Yes, as we said earlier, Afghanistan is still a country of great strategic importance. But for Pakistan, and certainly not for us. Pakistan has a long, unsettled border with it and a more-than-latent irredentist Pathan sentiment on both sides of the Durand Line that it dreads spinning out of control as (and if) Afghanistan breaks up along north-south-west ethnic lines. From tribal ties, to funny trade-links, like gun and drug-running, an unsettled Afghanistan will be a permanent thorn in Pakistan’s side when six divisions of its army are already not able to get the measure of the armed anarchy in FATA. Why should India then get into this unwinnable mess? More importantly, why should India give the Pakistani army and the ISI just what they need, a great, holy, moral justification to pour into Afghanistan to “fight the Indian challenge”?
Leave Afghanistan to the Pakistanis. If the Pakistani army thinks it can fix, subdue and control Afghanistan, after the British, Soviets and Americans have failed to do precisely this at the peak of each one’s superpower-dom, why not let the Pakistanis try their hand at it? If they pour another ten divisions and half of the ISI into that hapless country now, isn’t it that much of a relief for us on our western borders? What could serve our strategic interests better than having the Pakistanis discover a permanent strategic threat/ challenge/ opportunity along their western borders? Won’t that be some relief?
If the Pakistani army thinks it can succeed in a mission in which their mightier predecessors, the British and the Soviet empires and the Americans failed, good luck to them. Because it will fulfil the fantasy of “strategic depth” they have nursed since they were rocked by totally fictional visions of massive Indian tank assaults through the desert cutting their mainland into two during General Sundarji’s Operation Brasstacks in 1987.
It is since then that the Pakistani strategic establishment has been seeking “strategic depth” in Afghanistan. Now, if any army wants to seek the “depth” of Afghanistan for its armour, vital air force assets, or even nukes, good luck to them. In fact, it would be interesting to see how the rest of the world, particularly the Americans, would react if such a thing was even contemplated.
Far from being a security asset ever, Afghanistan, for the Pakistani army, will be exactly what it has been for any other invading army in its history: a permanent Waterloo in slow motion.
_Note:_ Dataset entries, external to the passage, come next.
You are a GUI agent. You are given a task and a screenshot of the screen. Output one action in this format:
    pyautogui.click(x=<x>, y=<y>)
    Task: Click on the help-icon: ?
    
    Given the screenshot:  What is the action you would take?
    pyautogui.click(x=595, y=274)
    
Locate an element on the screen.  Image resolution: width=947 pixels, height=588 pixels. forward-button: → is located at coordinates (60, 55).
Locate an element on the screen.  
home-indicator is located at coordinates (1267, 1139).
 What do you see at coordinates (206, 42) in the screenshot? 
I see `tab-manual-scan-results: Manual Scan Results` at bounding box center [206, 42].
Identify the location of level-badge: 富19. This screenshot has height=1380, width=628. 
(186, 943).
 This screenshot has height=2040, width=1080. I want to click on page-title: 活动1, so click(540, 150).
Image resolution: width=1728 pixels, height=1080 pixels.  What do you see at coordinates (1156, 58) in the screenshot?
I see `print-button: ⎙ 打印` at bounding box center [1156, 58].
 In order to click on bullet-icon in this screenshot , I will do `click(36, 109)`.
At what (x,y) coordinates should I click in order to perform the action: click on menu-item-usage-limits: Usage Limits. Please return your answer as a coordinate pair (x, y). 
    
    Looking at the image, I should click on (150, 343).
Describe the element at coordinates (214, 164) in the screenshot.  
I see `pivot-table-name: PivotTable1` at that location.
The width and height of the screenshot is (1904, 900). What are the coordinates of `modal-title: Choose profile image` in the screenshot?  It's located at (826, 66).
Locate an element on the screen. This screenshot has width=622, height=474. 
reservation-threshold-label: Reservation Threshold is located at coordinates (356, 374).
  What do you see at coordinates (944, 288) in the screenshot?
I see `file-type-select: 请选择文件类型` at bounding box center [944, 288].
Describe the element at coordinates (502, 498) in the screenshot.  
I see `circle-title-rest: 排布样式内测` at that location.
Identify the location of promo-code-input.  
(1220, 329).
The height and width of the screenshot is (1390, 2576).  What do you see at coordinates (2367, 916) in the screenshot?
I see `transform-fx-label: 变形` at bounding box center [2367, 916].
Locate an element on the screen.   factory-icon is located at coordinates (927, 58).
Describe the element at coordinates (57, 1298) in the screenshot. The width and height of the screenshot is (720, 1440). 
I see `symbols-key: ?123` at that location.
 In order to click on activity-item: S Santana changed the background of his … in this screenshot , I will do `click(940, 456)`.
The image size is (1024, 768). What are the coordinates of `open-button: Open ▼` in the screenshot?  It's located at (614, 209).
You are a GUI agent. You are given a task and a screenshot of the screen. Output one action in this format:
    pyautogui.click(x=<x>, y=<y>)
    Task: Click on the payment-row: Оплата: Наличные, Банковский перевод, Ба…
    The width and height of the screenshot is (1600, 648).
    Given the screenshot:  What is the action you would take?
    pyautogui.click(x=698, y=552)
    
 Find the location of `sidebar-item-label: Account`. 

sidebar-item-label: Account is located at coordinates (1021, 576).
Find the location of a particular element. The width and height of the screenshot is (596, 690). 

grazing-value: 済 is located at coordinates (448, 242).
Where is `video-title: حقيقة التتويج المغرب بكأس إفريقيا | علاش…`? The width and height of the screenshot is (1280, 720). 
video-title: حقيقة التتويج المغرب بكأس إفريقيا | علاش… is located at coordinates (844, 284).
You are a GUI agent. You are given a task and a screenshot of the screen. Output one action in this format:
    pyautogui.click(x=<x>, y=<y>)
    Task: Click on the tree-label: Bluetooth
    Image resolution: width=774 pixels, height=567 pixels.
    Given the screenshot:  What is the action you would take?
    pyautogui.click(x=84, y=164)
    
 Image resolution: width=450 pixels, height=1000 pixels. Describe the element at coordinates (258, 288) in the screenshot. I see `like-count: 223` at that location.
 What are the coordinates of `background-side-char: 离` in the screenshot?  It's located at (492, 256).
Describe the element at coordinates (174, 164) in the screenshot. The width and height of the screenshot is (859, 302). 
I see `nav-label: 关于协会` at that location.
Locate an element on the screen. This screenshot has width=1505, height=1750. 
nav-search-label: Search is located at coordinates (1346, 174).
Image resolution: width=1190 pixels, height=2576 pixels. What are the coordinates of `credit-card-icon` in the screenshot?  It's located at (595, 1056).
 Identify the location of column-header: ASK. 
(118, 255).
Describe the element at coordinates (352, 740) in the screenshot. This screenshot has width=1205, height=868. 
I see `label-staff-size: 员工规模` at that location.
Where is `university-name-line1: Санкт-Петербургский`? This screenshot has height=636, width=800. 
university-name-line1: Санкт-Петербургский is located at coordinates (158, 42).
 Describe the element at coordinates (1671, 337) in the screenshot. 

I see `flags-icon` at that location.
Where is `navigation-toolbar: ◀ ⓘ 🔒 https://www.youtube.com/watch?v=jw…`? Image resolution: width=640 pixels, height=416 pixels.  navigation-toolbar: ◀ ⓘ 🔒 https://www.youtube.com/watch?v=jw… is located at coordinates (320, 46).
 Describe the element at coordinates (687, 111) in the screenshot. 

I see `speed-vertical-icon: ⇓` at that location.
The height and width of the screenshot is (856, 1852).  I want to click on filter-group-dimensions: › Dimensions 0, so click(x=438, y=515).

So shall we leave the Pakistani army and ISI to their own devices in Afghanistan? Whether they fail or succeed, it will confirm only one widely held view in the global strategic community: that howsoever dashing it may be tactically, the Pakistani military-intelligence establishment’s strategic thinking emerges not from its brains but that some place lower down in human anatomy. Maybe then, the best way we can serve our own strategic interests in Afghanistan is to stay out of their way.